AMD Radeon HD 6790 £110
5th Apr 2011 | 04:01
A confusingly branded shoestring gaming card
AMD Radeon HD 6790: Overview
Tired of the ultra high-end, stupidly expensive graphics cards? How about more of a budget offering in the shape of an AMD Radeon HD 6790 then?
In the red corner- AMD. In the green corner, Nvidia. Age-old adversaries locked in an epic technological arms race.
Lately the battles have been fought at the high end of the price spectrum, atop Mount Expensive, both parties chucking massive dual-discrete GPUs at each other in the shape of the AMD Radeon HD 6990 and the Nvidia GeForce GTX 590.
However, it's the more affordable cards that ultimately win the war.
Last generation, AMD focused its energy on such volume cards and came up trumps.
The hugely powerful AMD Radeon HD 5970 threw this philosophy out of the window though, and with the current generation of cards, it's back to a performance blow-for-blow assault on Nvidia's array of hardware.
As a result prices are tumbling and therefore the thrifty gamer isn't exactly spoiled for choice at the budget end of the market either.
The AMD Radeon HD 6790 contains all the same numbers as the Radeon HD 6970, the more prodigious mathematicians amongst you may have noted, however, it's built around the Barts LE chip rather than the more powerful Cayman Pro found in its almost-namesake.
AMD Radeon HD 6790: Benchmarks
The Nvidia GeForce GTX 550 Ti that this new AMD offering was supposed to blow out of the water actually stands up for itself very well.
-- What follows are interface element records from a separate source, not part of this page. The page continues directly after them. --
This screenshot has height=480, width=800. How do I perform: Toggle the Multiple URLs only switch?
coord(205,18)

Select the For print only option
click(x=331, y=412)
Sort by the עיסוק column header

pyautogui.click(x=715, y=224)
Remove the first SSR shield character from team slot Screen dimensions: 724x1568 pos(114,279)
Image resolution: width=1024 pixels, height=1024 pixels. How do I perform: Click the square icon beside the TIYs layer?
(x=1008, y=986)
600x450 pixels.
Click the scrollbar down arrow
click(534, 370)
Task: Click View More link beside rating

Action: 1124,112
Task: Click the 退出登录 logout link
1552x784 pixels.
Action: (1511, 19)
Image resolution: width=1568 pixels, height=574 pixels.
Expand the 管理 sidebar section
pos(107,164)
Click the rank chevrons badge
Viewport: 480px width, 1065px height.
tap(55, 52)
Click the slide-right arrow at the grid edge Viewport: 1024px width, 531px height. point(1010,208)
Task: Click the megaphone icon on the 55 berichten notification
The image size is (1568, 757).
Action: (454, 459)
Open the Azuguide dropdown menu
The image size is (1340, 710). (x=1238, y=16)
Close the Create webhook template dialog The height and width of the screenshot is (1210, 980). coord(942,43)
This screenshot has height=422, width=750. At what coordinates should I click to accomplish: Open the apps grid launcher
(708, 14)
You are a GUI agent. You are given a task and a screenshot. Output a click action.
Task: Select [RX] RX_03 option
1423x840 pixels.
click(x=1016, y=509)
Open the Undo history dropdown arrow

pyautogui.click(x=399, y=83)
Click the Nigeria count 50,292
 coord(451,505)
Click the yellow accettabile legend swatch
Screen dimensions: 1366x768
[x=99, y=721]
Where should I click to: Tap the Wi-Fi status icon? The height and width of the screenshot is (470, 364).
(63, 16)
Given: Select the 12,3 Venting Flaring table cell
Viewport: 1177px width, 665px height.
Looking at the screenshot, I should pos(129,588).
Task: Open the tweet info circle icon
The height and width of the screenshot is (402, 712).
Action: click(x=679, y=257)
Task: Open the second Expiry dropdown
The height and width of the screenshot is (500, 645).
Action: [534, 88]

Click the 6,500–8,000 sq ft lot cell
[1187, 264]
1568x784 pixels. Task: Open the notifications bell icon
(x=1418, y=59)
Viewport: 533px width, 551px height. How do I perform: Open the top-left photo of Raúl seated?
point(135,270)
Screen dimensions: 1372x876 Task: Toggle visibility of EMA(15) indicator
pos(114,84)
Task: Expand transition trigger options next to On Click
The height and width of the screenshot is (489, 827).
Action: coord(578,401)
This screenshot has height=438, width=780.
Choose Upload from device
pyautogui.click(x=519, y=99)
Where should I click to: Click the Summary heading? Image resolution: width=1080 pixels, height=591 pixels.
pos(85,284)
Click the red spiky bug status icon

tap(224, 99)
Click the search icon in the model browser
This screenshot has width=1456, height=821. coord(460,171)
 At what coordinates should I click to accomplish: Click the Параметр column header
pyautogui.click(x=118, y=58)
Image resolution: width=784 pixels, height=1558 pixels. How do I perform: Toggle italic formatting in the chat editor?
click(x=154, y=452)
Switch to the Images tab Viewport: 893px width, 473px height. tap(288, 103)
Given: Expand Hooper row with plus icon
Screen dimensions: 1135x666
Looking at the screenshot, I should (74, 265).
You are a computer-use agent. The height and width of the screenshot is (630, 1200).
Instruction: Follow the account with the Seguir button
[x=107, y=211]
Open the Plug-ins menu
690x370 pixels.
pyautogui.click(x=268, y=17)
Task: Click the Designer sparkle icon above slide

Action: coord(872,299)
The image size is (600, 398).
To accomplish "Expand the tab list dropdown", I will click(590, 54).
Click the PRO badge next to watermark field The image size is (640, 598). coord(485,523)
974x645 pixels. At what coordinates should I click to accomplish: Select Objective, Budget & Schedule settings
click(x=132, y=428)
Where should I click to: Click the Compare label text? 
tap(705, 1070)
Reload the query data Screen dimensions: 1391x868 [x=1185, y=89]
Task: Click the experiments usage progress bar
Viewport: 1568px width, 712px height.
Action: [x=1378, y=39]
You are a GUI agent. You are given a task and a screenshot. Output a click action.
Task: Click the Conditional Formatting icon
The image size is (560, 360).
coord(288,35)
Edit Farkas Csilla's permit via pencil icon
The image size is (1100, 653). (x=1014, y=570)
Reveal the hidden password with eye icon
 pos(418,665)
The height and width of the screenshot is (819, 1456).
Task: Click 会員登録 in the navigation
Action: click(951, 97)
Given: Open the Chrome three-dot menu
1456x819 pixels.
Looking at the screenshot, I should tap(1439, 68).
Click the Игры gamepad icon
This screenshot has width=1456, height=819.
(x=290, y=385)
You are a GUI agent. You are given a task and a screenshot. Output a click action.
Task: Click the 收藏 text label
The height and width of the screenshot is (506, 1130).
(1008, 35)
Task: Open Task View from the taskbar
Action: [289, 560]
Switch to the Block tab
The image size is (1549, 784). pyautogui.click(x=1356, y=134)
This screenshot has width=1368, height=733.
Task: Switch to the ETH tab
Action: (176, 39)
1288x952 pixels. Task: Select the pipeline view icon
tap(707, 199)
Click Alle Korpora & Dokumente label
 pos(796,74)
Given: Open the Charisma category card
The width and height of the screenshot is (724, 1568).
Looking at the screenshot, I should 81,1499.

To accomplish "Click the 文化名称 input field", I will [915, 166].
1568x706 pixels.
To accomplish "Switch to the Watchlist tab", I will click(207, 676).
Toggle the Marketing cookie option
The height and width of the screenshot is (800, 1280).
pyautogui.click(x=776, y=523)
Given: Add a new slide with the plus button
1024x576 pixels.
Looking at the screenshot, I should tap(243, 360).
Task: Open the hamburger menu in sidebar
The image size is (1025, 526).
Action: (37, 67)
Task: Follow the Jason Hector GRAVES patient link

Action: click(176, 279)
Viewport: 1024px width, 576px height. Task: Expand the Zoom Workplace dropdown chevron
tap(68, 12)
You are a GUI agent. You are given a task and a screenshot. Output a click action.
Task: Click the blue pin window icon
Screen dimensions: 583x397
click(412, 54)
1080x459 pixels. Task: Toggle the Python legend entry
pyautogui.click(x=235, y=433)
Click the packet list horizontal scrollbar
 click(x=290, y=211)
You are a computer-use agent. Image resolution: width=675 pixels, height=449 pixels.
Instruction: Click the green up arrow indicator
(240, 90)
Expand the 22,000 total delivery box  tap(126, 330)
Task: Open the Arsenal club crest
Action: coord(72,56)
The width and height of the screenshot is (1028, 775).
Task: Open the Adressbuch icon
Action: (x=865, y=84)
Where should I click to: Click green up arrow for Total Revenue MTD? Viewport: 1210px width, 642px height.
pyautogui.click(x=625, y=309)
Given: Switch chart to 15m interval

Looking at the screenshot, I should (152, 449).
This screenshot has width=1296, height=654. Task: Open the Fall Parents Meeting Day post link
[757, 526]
It's pretty much a dead heat between the two in both versions of DirectX.
Aand as they vie for the lead in single frames, the Nvidia GeForce GTX 460 trounces them both.
DirectX 11 tessellation performance
DirectX 11 gaming performance
DirectX 10 gaming performance
AMD Radeon HD 6790: Verdict
We'd have been excited to see a stripped down version of the Cayman chip for this price, but the Barts LE is essentially the same architecture as the Cypress chip found in the Radeon HD 5870 or Radeon HD 5850 series cards.
It's a semi-skimmed build of the AMD Radeon HD 6850's Barts Pro GPU, and in fact the components are stripped down both on and off die.
That means 800 stream processors to the 6850's 960 and half the ROPs at 16. The Radeon HD 6790 isn't replacing anything, it's a middle ground between the now ridiculously cheap HD 5770 and the entry level 6 series cards, also designed to compete directly with Nvidia's GeForce GTX 550 Ti.
After the success of the GeForce GTX 580 and GTX 460 at either end of the market, the middling GeForce GTX 550 Ti arrived to a resounding cry of 'it's alright.'
AMD reckons its Radeon HD 6790 beats Nvidia's by 'up to 30%' in most titles.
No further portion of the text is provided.